Discovering
Walk the graph of pages and categories breadth first, following links, backlinks, categories, members, and subcategories, one record per node.
Every structure command answers one question about one object: a page's links,
its categories, the members of a category. discover chains them. From a seed it
follows the object's links outward, and from each neighbor it follows theirs, hop
by hop, streaming one record per node as the node is reached.
wiki discover "Alan Turing"
A seed is anything wiki can resolve: an article title or URL, or a category
name or URL. Pass several to walk from all of them at once.
The graph
There are two kinds of node, and five edges between them:
| Kind | What it is |
|---|---|
page |
an article |
category |
a category |
| Edge | From to | What it follows |
|---|---|---|
links |
page to page | the article's outgoing internal links |
backlinks |
page to page | what links here |
categories |
page to category | the categories the article belongs to |
members |
category to page | the articles in the category |
subcats |
category to category | the category's subcategories |
You rarely name edges one at a time. --follow takes a preset:
| Preset | Expands to | Walk shape |
|---|---|---|
content (default) |
links + categories + members + subcats |
the obvious forward neighbors: a page's links and categories, a category's members and subcategories |
network |
links + backlinks |
a page's outgoing links and what links back to it |
cats |
categories + members + subcats |
the category tree above and below a page |
all |
every edge | the whole reachable neighborhood |
wiki discover "Alan Turing" # content (the default)
wiki discover "Alan Turing" --follow network # links and backlinks
wiki discover "Category:Computer scientists" --follow cats --depth 2
wiki discover "Alan Turing" --follow all --depth 2
--follow also takes a single edge name, or a comma-separated mix of presets and
edges, so you can be exact:
wiki discover "Alan Turing" --follow backlinks # only what-links-here
wiki discover "Alan Turing" --follow links,categories
Preset names and edge names are deliberately disjoint, so no --follow token is
ever ambiguous.
Bounding the walk
Three independent limits keep a walk finite, so an unbounded discover always
terminates instead of spidering the whole wiki:
--depthis how many hops to follow (default1;0emits only the seeds).--fanoutcaps neighbors per edge (default25;0means unlimited).-ncaps the total nodes streamed (default500).
wiki discover "Alan Turing" --depth 2 --fanout 10 -n 200
A page links to hundreds of others, so a deep walk fans out fast. Raise --depth
one hop at a time and lean on --fanout and -n to keep a walk the size you want.
Reading the output
Each row is a node tagged with how it was reached: how deep, by which edge, the title and a one-line gloss. The first row is the seed at depth 0; the rest are its neighbors, each tagged with the edge it was reached by:
depth via kind title
0 page Alan Turing
1 links page Turing machine
1 categories category 1912 births
The full typed record rides along for -o json and -o jsonl, and -o url
prints one link per node:
wiki discover "Alan Turing" # the readable table
wiki discover "Alan Turing" -o jsonl # one lossless object per line
wiki discover "Alan Turing" -o url # one URL per node, to pipe onward
wiki keeps no local database, so discover streams to stdout. To keep a walk,
redirect it, and reshape it with ordinary tools:
wiki discover "Alan Turing" --depth 2 -o jsonl > turing-graph.jsonl
# the distinct article titles two hops out
wiki discover "Pi" --depth 2 -o jsonl \
| jq -r 'select(.kind=="page").page.title' | sort -u
When an edge is gated
Wikipedia's API is uniformly open: there are no scrape tiers and no per-IP content gates, so every edge is reachable. The only runtime friction is rate limiting, which the HTTP client absorbs with backoff. The walk still treats a failure at the seed differently from one deeper in:
- A seed that cannot be fetched fails the walk, like any failed single read.

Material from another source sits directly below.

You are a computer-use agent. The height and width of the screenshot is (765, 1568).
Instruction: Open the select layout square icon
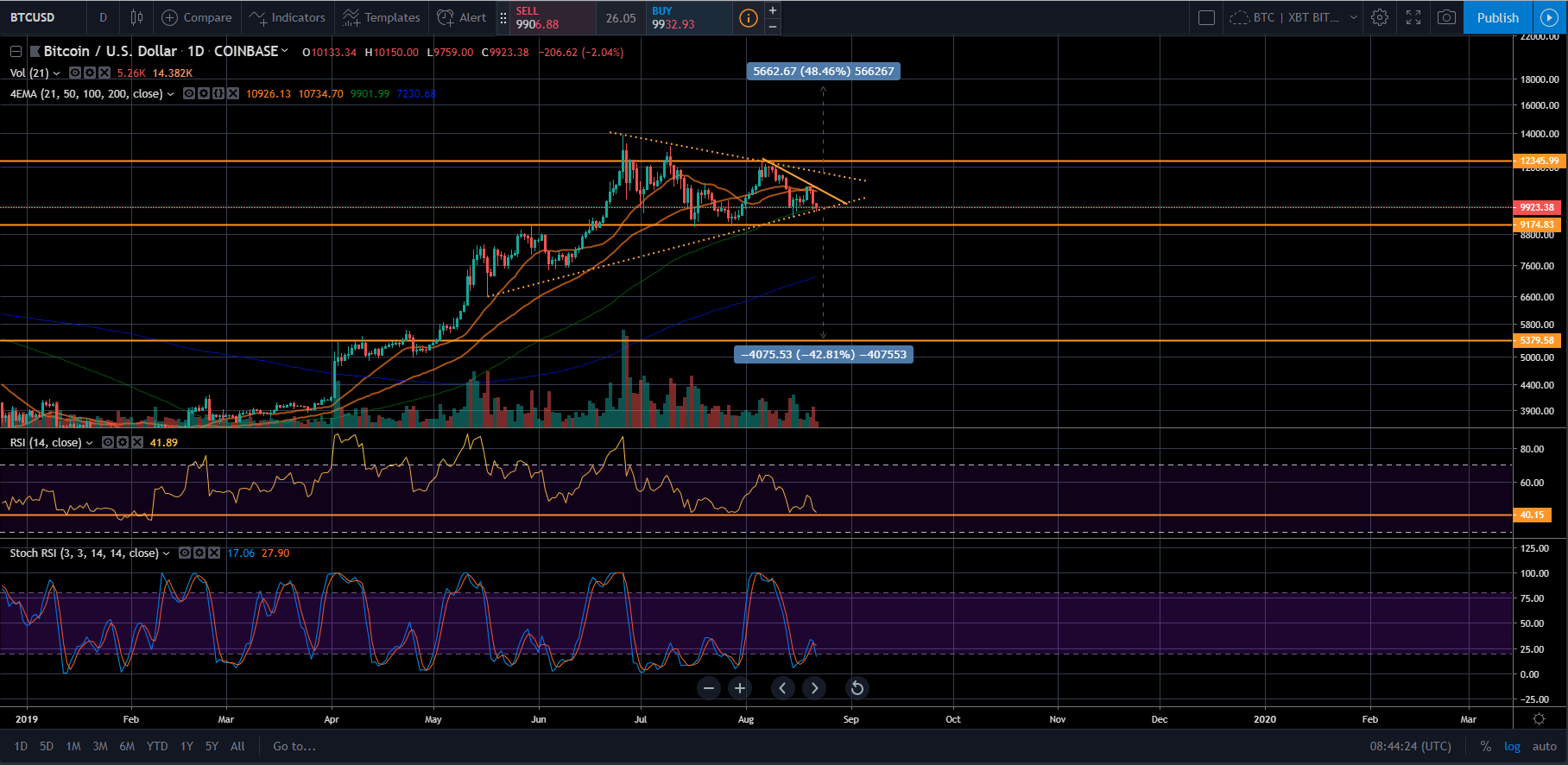1207,17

- An edge that fails deeper in the walk becomes a one-line note on stderr
(
wiki: note: ...) and the walk carries on with the other edges.-qsilences the notes.
Discover or the structure commands?
discover does not replace the focused reads, it composes them. Reach for the
single-purpose command when you want one slice of one page; reach for discover
when you want that slice and what it links to, hop after hop.
links,backlinks,categories, and the category reads each return one edge of one object, exactly and completely.discoverfollows those same edges outward across many objects, deduping as it goes, and streams the result as one graph.